The invention discloses a method for predicting spectroscopic test data of serum of cancer patients by using a partial least square regression method under Matlab. The method comprises the steps of: developing a batch input tool program of the spectroscopic test data, developing a tool program for converting the data to an ASCII (American Standard Code for Information Interchange) file automatically, establishing a data optimization model, establishing a partial least square regression model, and performing actual testing and prediction, wherein the process of establishing the data optimization model comprises a process of calculating a standard deviation and a process of performing a T distribution test. The process of establishing the partial least square regression model comprises selection of a special value as well as prediction and test of the special value.

Description

Cancer patient spectroscopy is detected the prediction of data based on the PLS of Matlab
Technical field
The present invention is the Forecasting Methodology on a kind of statistics, and concrete is through Matlab cancer patient ultraviolet detection data to be carried out forecast method, and its method belongs to field of biometrics.
Background knowledge
At present; Use in early diagnosis of cancer that the most ripe method is the iconography method, comprising: X-ray sheet, CT; MR; Angiography and intervention radiology etc., this iconography method need the tumor tissues size must possess certain size could effectively to be detected, and this is one type and organizes the detection on the stratification levels.In addition, be exactly that tumor markers detects as the method for complementary inspection, though belong to the molecule stratification levels, because the non-singularity of tumor markers correspondence makes that the specificity of this method is not high.Therefore, need a kind of more efficiently method that can on the molecule stratification levels, realize early diagnosis of cancer, serum spectroscopy inspection provided by the invention is exactly the new method that can on the molecule stratification levels, realize early diagnosis of cancer.But, owing to divide the complicacy of subconstiuent in the human serum, and need information extraction from multiple sample, making needs a good algorithm model carry out data analysis and processing, to reach the purpose that cancer patient is predicted.For this system that has multiple correlation, there is unforeseen relation in each index for selection, directly cause great noise and uncertainty in the system.Through the comparison to common multiple regression algorithm and PLS, we find to utilize PLS can from all indexs, choose with the closest index of dependent variable relation, through dimensionality reduction, thereby reduce noise, overcome the ill-effect of multiple correlation.These characteristics make PLS on the very few problem of reply multiple correlation and sample point, be superior to other common regression algorithm.For this reason, we adopt PLS to come the serum spectrum of cancer patient is analyzed and handled, and reach the purpose that on the molecule stratification levels, realizes early diagnosis of cancer.
Summary of the invention
The partial least-squares regression method that the present invention is based on Matlab carries out the prediction that spectroscopy detects to cancer patient.Its flow process is as shown in Figure 1.
The present invention at first need gather normal person and cancer patient venous samples can, and blood sample is carried out centrifugal treating, then the buffer solution of the serum after the centrifugal treating with different pH is diluted; Adopt the spectroscopy instrument that the blood serum sample of different pH is carried out spectral detection, to obtain their spectral detection data.

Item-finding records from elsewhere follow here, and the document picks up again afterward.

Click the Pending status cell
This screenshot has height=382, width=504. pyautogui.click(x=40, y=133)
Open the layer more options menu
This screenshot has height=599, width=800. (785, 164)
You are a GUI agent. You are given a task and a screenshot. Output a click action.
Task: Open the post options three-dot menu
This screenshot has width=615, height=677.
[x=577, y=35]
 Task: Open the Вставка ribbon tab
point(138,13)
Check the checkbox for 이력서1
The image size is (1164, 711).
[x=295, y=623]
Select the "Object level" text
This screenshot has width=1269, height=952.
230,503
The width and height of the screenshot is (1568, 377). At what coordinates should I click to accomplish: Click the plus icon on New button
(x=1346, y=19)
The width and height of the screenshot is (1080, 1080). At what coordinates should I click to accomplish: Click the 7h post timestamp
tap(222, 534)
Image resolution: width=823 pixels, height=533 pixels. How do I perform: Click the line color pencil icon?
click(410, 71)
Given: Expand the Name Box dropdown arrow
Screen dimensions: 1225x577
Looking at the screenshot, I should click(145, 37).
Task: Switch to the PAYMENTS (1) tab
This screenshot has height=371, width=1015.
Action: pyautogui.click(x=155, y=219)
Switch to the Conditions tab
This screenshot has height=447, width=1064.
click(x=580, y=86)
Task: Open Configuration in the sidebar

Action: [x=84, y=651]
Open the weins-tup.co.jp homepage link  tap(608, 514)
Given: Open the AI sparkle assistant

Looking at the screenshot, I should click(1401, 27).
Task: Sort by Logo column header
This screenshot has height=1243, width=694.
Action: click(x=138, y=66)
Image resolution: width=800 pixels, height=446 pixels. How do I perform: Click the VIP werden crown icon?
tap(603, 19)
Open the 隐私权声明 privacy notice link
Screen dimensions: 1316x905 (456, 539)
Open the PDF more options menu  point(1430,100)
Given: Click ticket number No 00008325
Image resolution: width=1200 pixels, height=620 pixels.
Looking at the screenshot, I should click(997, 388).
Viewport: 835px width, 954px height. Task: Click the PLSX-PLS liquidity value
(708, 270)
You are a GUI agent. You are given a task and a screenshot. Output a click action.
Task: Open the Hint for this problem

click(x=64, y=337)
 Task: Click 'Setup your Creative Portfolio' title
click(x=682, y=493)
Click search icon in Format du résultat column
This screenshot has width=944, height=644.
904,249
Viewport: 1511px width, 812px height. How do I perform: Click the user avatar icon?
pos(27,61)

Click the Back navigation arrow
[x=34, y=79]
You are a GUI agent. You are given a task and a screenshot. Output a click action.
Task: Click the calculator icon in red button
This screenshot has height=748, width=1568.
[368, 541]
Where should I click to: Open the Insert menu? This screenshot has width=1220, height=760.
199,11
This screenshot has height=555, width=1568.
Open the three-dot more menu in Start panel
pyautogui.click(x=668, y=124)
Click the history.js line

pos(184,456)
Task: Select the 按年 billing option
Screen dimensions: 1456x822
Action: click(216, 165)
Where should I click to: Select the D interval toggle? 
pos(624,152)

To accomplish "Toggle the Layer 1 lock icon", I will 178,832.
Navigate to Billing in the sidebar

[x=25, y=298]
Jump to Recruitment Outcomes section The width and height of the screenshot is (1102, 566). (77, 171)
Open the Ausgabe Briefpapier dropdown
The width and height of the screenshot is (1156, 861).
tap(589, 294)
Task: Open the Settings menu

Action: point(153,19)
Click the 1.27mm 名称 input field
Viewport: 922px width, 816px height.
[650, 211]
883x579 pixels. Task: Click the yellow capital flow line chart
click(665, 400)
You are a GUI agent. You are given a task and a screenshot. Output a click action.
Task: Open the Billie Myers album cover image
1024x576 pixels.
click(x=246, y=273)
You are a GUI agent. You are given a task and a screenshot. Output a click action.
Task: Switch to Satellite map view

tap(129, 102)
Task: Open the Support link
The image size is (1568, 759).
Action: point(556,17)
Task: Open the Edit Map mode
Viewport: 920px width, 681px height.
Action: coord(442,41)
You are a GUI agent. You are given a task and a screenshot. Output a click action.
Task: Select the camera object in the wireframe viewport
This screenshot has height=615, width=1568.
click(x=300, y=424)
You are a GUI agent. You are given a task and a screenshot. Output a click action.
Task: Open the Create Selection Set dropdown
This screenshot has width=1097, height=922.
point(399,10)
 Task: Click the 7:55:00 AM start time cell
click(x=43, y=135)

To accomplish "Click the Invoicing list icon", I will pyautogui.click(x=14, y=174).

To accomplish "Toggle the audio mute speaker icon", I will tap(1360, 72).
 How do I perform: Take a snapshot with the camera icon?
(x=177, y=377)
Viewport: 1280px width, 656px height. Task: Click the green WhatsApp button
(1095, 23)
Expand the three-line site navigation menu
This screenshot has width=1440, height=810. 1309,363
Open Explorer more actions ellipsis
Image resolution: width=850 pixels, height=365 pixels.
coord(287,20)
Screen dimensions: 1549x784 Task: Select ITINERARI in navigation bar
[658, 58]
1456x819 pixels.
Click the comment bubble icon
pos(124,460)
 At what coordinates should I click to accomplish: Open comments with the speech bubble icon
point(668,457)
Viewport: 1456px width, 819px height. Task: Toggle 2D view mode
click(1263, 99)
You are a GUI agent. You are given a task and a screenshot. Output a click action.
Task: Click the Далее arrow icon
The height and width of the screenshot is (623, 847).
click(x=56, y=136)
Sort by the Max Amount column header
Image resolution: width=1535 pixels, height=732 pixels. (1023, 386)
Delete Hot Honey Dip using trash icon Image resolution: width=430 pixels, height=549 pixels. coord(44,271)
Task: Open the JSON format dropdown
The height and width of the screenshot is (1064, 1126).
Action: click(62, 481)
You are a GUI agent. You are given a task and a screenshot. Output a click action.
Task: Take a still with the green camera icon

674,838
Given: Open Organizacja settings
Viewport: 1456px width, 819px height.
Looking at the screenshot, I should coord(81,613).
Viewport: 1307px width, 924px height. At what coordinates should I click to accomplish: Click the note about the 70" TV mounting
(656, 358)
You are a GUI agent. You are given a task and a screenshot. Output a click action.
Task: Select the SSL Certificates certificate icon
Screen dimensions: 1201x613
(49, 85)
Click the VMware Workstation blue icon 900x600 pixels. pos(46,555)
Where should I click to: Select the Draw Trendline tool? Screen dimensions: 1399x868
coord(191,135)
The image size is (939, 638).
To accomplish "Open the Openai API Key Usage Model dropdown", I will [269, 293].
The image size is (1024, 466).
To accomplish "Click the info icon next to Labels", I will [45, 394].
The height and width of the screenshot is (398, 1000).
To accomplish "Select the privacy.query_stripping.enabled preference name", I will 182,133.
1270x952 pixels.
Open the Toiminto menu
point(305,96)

The present invention is the spectroscopic data of batch detection input Matlab and be converted into the ASCII character file and through the least square regression method spectroscopic data that obtains carried out pre-service and further optimizes, and sets up forecast model at last and data are predicted.
It is following that the present invention carries out pretreated process to the spectroscopic data that obtains:
1, sets up a kind of disposable selection data and batch input tool based on recycle design;
2, set up a kind of automatic identification document medium ultraviolet and detect data content, remove unnecessary literal, and set up the instrument of ASCII document;
3, set up the second derivative spectrum model and also choose the particular value on the collection of illustrative plates automatically.
The present invention is following to the process that pretreated result further optimizes:
1, data are carried out standard variance and T check, the output survey report is used for the stability of judgment data;
Its standard variance formula is suc as formula (1):
Standard variance={ [∑ (X n-X) 2]/n} (1)
Wherein Xn is the particular value of each sample, and X is the mean value of all samples.
Making each sample particular value is [X 1, X 2, X 3... X n], mean value is X, substitution formula (1) is carried out computing, just can obtain standard variance.Come the difference of a data in the judgement sample big or small based on standard variance, if it is great fluctuation process is big more more for values of disparity, just more unstable;
2, T distributional assumption check is based on μ (population average) and σ (population standard deviation) launches, and they have determined the position and the form of normal distribution.In normal distribution is overall so that fixedly n extracts several samples (general spectral detection is tested n≤200), so the distribution of sample average is Normal Distribution still, promptly N (μ, σ).Because in real work, often σ is unknown, sample standard deviation commonly used is tested as the estimated value of σ.That is to say, but whether difference is remarkable between the T distribution check data, the probability height that small probability event takes place, so the T distribution value can be known data stability intuitively.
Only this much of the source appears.